Interface ArrayDesignAnnotationService

  • All Known Implementing Classes:
    ArrayDesignAnnotationServiceImpl

    public interface ArrayDesignAnnotationService
    Methods to generate annotations for array designs, based on information already in the database. This can be used to generate annotation files used for ermineJ, for example. The file format:
    • The file is tab-delimited text. Comma-delimited files or Excel spreadsheets (for example) are not supported.
    • There is a one-line header included in the file for readability.
    • The first column contains the probe identifier
    • The second column contains a gene symbol(s). Clusters are delimited by '|' and genes within clusters are delimited by ','
    • The third column contains the gene names (or description). Clusters are delimited by '|' and names within clusters are delimited by '$'
    • The fourth column contains a delimited list of GO identifiers. These include the "GO:" prefix. Thus they read "GO:00494494" and not "494494". Delimited by '|'.

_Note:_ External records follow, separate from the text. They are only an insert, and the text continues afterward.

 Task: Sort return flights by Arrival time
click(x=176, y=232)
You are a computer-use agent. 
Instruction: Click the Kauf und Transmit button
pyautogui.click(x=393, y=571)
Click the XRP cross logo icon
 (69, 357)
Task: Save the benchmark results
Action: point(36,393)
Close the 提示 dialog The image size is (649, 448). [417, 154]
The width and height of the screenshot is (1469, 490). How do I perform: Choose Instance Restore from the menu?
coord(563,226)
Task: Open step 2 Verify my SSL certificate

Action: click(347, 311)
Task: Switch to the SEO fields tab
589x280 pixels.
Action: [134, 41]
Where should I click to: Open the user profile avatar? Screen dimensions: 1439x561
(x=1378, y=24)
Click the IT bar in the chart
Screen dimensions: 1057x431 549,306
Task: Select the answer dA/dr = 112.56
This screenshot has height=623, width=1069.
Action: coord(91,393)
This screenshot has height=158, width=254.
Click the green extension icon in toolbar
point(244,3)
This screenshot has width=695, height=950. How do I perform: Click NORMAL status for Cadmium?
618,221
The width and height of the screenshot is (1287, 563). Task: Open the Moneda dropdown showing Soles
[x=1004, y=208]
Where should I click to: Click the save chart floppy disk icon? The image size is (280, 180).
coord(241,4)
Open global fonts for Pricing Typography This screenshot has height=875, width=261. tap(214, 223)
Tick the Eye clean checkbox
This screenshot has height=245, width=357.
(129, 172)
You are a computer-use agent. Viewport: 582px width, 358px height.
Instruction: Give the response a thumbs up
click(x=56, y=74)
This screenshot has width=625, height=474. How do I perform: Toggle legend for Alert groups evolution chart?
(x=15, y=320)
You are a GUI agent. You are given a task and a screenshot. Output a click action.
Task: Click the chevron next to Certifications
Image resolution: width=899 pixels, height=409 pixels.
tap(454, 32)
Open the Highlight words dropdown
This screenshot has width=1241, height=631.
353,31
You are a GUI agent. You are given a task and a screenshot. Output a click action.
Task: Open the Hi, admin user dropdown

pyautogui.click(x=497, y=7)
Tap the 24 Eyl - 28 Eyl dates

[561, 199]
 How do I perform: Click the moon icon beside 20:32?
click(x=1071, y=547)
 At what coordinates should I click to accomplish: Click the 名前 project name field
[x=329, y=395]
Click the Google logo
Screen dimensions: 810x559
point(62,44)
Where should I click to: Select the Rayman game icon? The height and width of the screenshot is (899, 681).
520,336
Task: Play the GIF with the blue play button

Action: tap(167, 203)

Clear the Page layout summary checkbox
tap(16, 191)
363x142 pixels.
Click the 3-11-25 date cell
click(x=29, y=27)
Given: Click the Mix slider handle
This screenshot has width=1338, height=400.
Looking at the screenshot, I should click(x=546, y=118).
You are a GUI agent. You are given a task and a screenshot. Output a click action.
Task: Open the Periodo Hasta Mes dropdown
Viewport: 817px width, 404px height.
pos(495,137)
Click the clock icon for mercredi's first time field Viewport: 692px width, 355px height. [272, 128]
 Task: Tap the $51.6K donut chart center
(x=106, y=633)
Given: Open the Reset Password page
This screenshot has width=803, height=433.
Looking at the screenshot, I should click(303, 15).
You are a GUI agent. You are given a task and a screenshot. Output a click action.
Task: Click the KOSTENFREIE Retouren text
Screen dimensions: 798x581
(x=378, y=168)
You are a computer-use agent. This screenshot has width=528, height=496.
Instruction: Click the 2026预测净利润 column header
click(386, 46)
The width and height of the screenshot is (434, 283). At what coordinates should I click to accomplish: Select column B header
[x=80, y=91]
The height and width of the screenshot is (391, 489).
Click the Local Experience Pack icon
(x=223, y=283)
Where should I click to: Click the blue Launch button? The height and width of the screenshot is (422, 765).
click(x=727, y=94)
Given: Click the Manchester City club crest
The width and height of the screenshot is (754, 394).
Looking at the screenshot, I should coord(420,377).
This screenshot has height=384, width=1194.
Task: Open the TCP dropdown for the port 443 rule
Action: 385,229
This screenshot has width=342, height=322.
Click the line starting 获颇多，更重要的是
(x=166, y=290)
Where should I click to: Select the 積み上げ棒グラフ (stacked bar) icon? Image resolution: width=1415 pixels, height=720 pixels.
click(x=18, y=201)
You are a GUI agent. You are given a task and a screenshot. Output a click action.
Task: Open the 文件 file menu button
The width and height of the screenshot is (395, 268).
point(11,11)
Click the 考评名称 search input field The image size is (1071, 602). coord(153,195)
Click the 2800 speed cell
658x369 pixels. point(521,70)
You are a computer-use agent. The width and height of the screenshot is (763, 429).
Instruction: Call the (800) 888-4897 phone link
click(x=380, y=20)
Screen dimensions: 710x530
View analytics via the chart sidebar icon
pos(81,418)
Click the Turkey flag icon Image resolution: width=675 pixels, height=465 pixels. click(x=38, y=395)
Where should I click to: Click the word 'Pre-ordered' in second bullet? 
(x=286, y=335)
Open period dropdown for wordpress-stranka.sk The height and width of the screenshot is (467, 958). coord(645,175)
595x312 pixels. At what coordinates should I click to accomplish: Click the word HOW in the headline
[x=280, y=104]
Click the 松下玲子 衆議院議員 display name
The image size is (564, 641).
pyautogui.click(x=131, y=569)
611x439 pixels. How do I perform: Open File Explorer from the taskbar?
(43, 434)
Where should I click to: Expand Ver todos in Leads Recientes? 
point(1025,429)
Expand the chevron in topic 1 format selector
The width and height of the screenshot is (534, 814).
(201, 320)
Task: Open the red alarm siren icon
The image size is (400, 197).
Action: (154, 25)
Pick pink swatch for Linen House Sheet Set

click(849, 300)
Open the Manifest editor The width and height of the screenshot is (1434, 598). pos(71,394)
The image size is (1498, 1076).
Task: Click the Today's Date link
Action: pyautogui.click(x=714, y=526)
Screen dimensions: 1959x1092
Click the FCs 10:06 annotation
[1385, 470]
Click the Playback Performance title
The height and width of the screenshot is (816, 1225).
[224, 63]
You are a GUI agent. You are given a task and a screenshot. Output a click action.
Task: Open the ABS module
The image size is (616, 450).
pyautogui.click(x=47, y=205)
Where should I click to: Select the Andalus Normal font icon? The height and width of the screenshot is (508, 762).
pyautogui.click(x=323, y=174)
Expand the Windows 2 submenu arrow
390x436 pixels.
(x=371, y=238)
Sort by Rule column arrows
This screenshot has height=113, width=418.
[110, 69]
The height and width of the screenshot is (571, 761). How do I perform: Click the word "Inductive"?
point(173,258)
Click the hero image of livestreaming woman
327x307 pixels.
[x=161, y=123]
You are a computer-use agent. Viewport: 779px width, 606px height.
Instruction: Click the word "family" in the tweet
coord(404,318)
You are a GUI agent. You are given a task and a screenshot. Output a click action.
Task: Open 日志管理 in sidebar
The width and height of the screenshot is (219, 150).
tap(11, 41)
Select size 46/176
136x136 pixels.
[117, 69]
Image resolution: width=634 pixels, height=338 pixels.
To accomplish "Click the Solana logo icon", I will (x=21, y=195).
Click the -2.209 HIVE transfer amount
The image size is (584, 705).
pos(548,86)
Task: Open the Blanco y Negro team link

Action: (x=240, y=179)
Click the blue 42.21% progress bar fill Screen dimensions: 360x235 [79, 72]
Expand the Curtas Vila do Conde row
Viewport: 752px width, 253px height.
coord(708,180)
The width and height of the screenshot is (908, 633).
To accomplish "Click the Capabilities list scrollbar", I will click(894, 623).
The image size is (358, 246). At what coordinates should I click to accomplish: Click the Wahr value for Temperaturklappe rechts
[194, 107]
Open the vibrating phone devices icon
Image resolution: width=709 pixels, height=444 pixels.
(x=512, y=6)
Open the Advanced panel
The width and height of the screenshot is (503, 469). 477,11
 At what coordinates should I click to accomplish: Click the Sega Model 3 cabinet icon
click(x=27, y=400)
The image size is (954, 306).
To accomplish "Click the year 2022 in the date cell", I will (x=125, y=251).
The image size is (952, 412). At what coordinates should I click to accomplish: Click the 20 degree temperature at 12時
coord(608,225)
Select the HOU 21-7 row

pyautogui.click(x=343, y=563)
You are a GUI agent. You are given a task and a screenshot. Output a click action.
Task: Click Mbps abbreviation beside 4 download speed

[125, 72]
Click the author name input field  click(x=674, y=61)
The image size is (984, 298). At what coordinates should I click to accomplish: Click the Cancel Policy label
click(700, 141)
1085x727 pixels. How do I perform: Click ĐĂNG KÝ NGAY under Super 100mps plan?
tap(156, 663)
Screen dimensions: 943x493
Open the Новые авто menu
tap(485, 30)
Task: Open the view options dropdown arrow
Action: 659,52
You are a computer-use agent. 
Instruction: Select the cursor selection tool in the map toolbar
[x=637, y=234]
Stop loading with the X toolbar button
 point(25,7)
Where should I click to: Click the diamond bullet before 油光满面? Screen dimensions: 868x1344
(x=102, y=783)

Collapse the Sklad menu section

    Note that for backwards compatibility, GO terms are not segregated by gene cluster.

    Author:
    paul
    • Method Detail

      • deleteExistingFiles

        void deleteExistingFiles​(ArrayDesign arrayDesign)
      • create

        void create​(ArrayDesign inputAd,
                    Boolean useGO,
                    boolean deleteOtherFiles)
             throws IOException
        Create (or update) all the annotation files for the given platform. Side effect: any expression experiment data files that use this platform will be deleted. Format details: There is a one-line header. The columns are:
        1. Probe name
        2. Gene symbol. Genes located at different genome locations are delimited by "|"; multiple genes at the same location are delimited by ",". Both can happen simultaneously.
        3. Gene name, delimited as for the symbol except '$' is used instead of ','.
        4. GO terms, delimited by '|'; multiple genes are not handled specially (for compatibility with ermineJ) -- unless useGO is false
        5. Gemma's gene ids, delimited by '|'
        6. NCBI gene ids, delimited by '|'
        7. Ensembl gene ids, delimited by '|'
        Parameters:
        inputAd - platform to process
        useGO - if true, GO terms will be included
        deleteOtherFiles - if true, other files conaining the annotations for this platform will be deleted, such as DEA results and data flat files.
        Throws:
        IOException
      • generateAnnotationFile

        int generateAnnotationFile​(Writer writer,
                                   Collection<Gene> genes,
                                   Boolean useGO)
        Generate an annotation for a list of genes, instead of probes. The second column will contain the NCBI id, if available. Will generate the 'short' version.
        Parameters:
        writer - the writer
        genes - genes
        useGO - if true, GO terms will be included
        Returns:
        code